В театре Иосиф Феликсович прослужил до 1928 года. Был первым исполнителем партий Панталоне и Фаворита в постановках Ф. П. Лопухова («Пульчинелла», 1926 г. и «Крепостная балерина», 1927 г.), преподавал в ЛХУ пантомиму, ставил танцевальные номера в оперных спектаклях, опереттах, концертах, возглавил им же созданную передвижную балетную труппу, опиравшуюся на классический репертуар. В числе его артистов были такие ставшие впоследствие знаменитыми мастера, как Ф. Балабина, К. Сергеев, Р. Гербек, В. Чабукиани. По достижении шестидесятилетия неутомимый труженник искусства удостоился почетного звания – заслуженный артист республики.
В одном из полученных от него писем она обнаружила фотографию: Юзя с семьей перед зданием ленинградского Академического театра оперы и балета имени С. М. Кирова. Обнимает одной рукой супругу, другой очаровательных детей – Ромуальда и Целиночку. У всех счастливые лица, улыбаются в объектив.
Она вытирала платочком глаза. Господи, какая несправедливость судьбы! Быть разлученной с родными людьми, любимым городом, боготворимым театром. Потерять навеки родину. За что, спрашивается?

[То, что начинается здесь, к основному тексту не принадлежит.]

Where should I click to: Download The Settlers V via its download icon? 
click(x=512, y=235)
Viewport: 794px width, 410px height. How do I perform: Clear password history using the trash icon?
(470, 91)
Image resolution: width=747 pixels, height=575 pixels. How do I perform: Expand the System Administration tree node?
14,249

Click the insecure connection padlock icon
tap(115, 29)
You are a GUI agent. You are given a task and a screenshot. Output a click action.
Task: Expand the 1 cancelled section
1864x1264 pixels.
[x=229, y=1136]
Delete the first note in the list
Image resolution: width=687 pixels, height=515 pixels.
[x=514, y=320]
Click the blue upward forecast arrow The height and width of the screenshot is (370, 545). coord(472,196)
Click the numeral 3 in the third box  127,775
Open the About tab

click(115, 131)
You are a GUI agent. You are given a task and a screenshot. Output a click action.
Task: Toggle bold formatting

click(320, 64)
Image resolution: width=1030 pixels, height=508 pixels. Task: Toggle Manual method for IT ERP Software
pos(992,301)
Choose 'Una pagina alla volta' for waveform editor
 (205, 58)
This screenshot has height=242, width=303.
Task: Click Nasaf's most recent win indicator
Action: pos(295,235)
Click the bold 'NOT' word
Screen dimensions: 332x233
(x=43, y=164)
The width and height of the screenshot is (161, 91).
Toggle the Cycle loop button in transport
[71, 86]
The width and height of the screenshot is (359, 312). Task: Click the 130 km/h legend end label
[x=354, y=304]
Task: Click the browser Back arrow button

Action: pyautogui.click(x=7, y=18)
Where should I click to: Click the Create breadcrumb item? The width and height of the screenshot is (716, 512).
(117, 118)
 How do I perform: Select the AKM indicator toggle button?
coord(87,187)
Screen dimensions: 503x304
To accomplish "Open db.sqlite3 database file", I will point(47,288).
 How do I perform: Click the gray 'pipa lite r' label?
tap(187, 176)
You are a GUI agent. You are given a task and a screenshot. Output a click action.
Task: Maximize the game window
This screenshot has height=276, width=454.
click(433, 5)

За какие прегрешенья?
«Не могу тебе передать, милая Симуля, – писала первой жене брата Симе Астафьевой в Лондон, – испытанных мною чувств, когда я глядела на этот снимок. Пережила, кажется, заново всю нашу прежнюю жизнь. Как мало ценили мы счастье, которым владели! Потеряли безвозвратно, теперь локти себе кусаем. Целый день не нахожу себе места. Занятия провела кое-как, с пустой головой. Ноет беспрестанно сердце…»
Чем, непонятно, она так насолила большевикам, но на родине делали все возможное, чтобы вытравить о ней любую память. Пылились под грифом «секретно» на архивных полках запечатлевшие ее фотографии, ленты кинохроник. Упрятывались в «спецхраны» библиотек театральные ежегодники, подшивки журналов и газет с материалами о ее жизни и творчестве. Вырезались изображения, замазывались чернилами абзацы с ее фамилией в печатных изданиях. Опасно было держать в домах копии статуэток балерины работы Паоло Трубецкого, хранить в альбомах ее фотопортреты. Строжайше запрещалось упоминание о ней в лекциях, докладах, искусствоведческих трудах. Не осталось следа от четвертьвекового ее присутствия в Мариинском театре, славу и гордость которого она составляла – ни мемориальной доски у входа, ни фотографии в вестибюле ни, хотя бы, крохотной, петитом, сноски внизу театральной афиши: там-то и тогда-то названный балет впервые исполнила балерина имя рек. Молодое поколение россиян, включая автора этих строк, знало о ней лишь по названию особняка в Ленинграде, «за дрыгоножество подаренный», по словам В. Маяковского, с балкона которого, выходившего на Кронверкский, толкал в 1917-м году свои исторические речуги картавый вождь мирового пролетариата в рабочем картузе.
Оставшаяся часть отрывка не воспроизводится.